January 9th, 2026, is going to be an interesting day for many crypto market traders. Since several important economic events are going to occur on this date, ranging from jobs data to a very important Supreme Court decision, investors will likely see significant fluctuations in asset prices and potentially greater volatility in the crypto than in other asset classes.

Reason Number 1 for Today’s Expected High Volatility
Friday is not going to be a day of waiting for traders; it will be a very busy day filled with many events that will have a direct impact on the crypto and TradFi markets. The day begins at 8:30 AM ET with data from the U.S. Unemployment Rate as well as the Nonfarm Payroll numbers, both of which are the Federal Reserve’s main guides in their interest rate policy decisions, meaning these announcements will be very large market movers right from the start of the day.

Just 90 minutes later at 10:00 AM ET, the Supreme Court will disclose the ruling about national tariffs, which may cause a significant change to U.S. trade policy, and at the same time, the Federal Reserve (FED)’s Chairman, Jerome Powell, will be delivering a speech providing more information about the outlook for monetary policy, adding direct central bank nuance to the mix.

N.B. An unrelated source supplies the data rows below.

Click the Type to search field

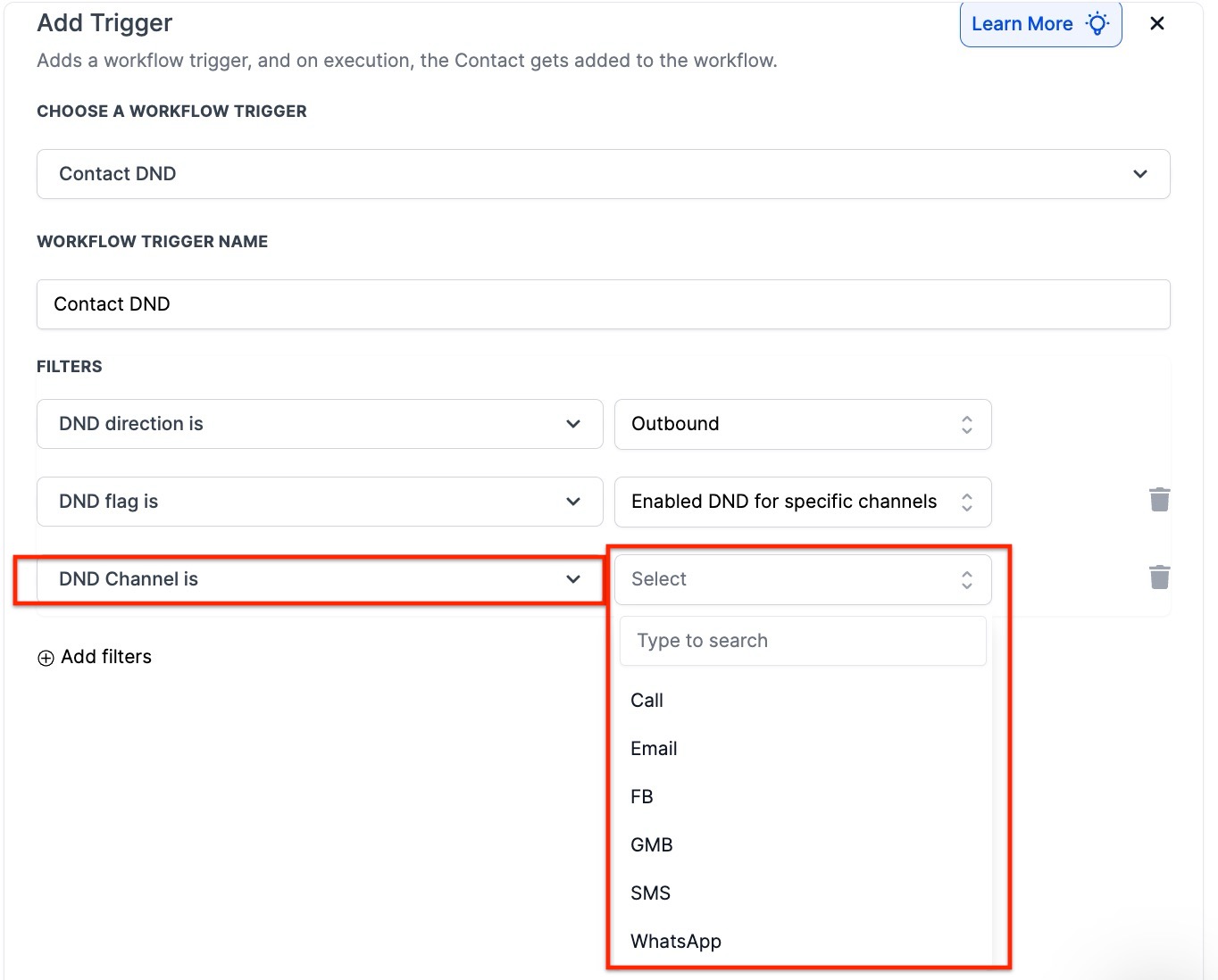[x=802, y=641]

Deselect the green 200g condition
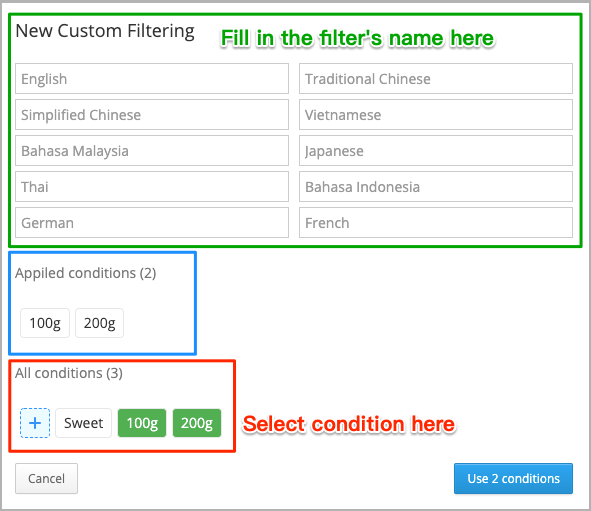tap(197, 423)
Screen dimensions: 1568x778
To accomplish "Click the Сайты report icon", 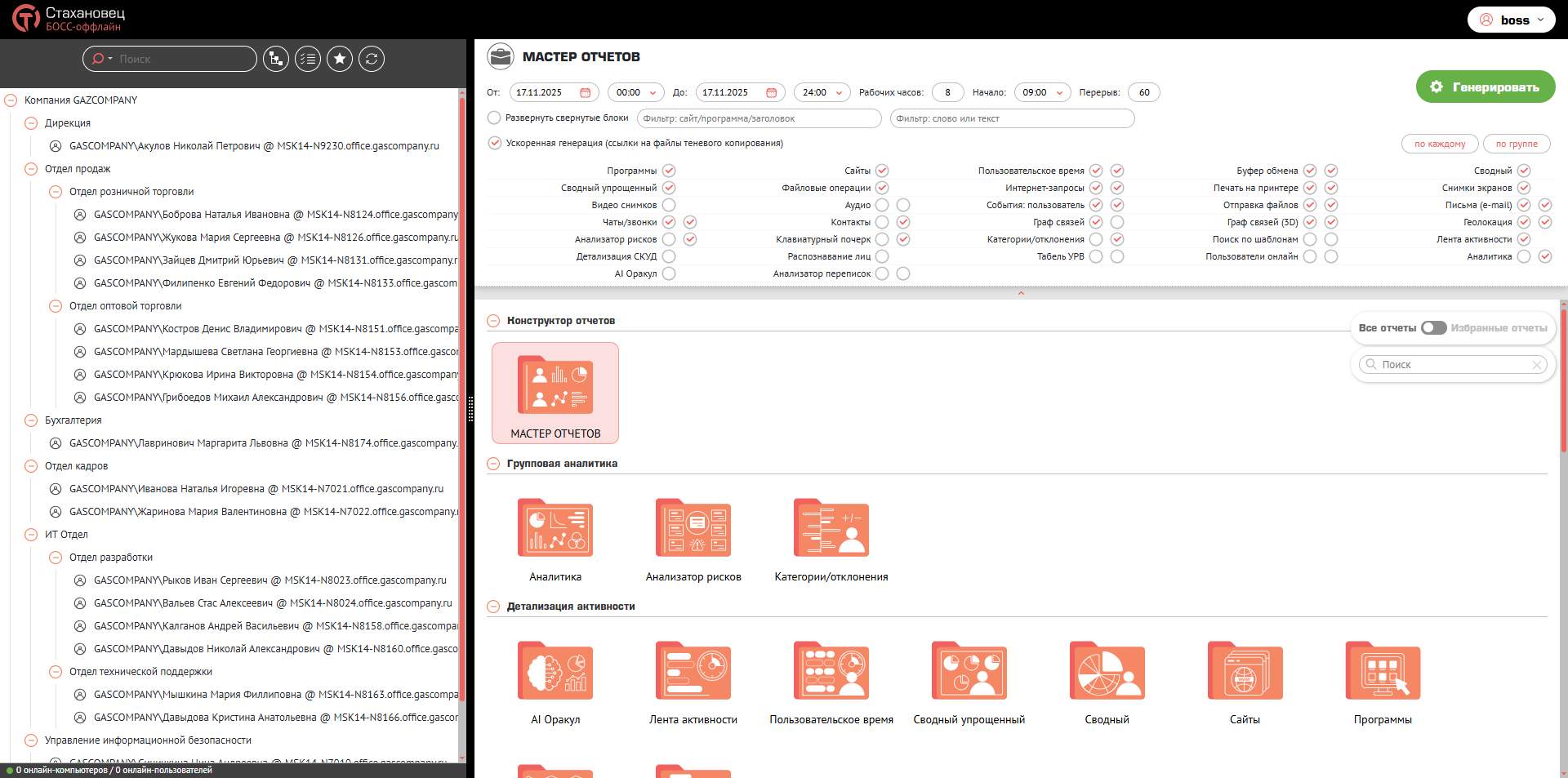I will (x=1245, y=671).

The fact that so many significant economic announcements are taking place during the same time frame will likely create a major amount of back-and-forth trading activity as traders and algorithms attempt to digest all of the conflicting information emanating from the release of these economic events.
Why Crypto Markets Are Particularly Exposed
The crypto market is subject to greater risks than any other. Digital assets have grown increasingly risk-sensitive over time.
A substantial change in either the dollar index or the yield of the U.S. Treasury will have an immediate and noticeable influence on Bitcoin and Ethereum and the overall crypto space.
The limited liquidity experienced in the crypto market during traditional business hours can yield larger price swings than in other sectors. The result of a minor fluctuation in the S&P500 (i.e., 2%) could be as high as a 5% – 8% move in the value of certain popular crypto assets. It’s a day where leverage is exceptionally dangerous, and stablecoins may become a popular port. Expect high volatility.